The server heated up the chosen pieces and set them on the counter, and my two slices sat nestled together on a paper plate. The grease had already begun to melt through the bottom like “Aliens” corrosive spit—a challenge to my hunter’s mettle. I was not so easily daunted.
The macaroni pizza was first on the chopping block. The smell of freshly baked cheese wafted into my nose and took me back 10 years—a simpler time when I woke up after a six-hour nap to my grandmother’s cooking. Macaroni and cheese lay nestled together with a smooth cream sauce on top of a crispy, crunchy crust. I was pleasantly surprised by the cream sauce, which both held the macaroni together and melded the taste of the crust with the smooth, homey cheese sauce for which every good mac-and-cheese strives. More importantly, it prepared me for the life-changing slice that came next…

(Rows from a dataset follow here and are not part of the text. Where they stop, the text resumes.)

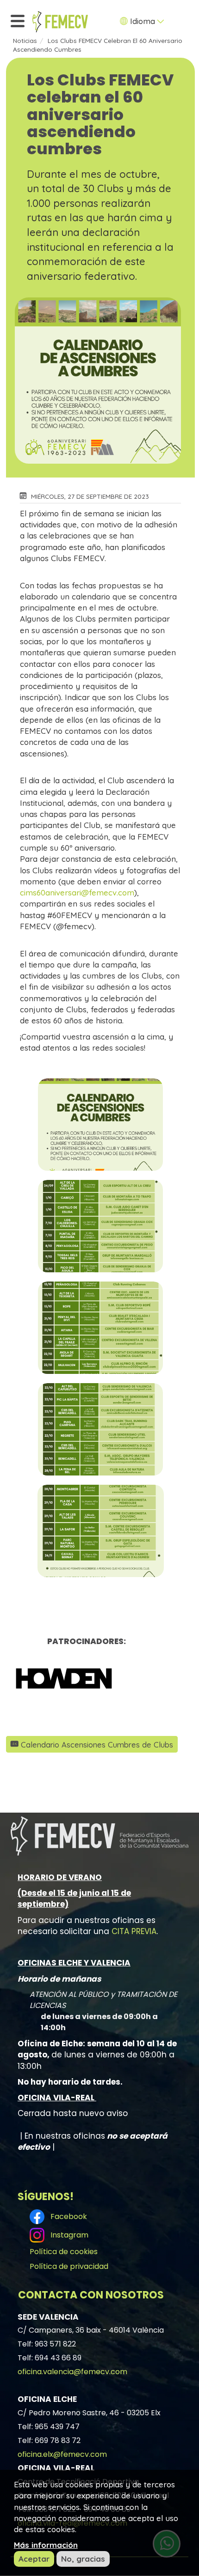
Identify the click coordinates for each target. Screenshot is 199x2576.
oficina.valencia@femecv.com (72, 2371)
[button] (100, 1124)
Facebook (67, 2216)
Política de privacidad (69, 2266)
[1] (87, 1678)
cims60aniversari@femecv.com (77, 892)
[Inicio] (60, 21)
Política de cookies (64, 2251)
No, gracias (83, 2559)
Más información (46, 2545)
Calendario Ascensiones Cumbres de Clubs (97, 1744)
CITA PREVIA (134, 1931)
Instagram (67, 2235)
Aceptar (34, 2559)
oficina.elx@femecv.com (62, 2454)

The buffalo chicken pizza hit my taste buds with an onslaught of tanginess. Where the macaroni and cheese pizza had drifted with a demure cheesiness across my tongue, the buffalo chicken pizza’s flavor popped with a strong bleu cheese zing into a warm, savory taste of barbecue. My taste buds were taken on a journey from the North’s handcrafted cheeses into a double-layered, chicken-stuffed bite out of the South. This was a pizza that could have ended the Civil War.
But don’t just take it from me.
“It was some of the best pizza I have ever had, and by far the best pizza place for three in the morning,” Eastman said.
There you have it: if you happen to be driving through Wisconsin or simply want to visit a new city, check out “Ian’s Pizza” in Madison!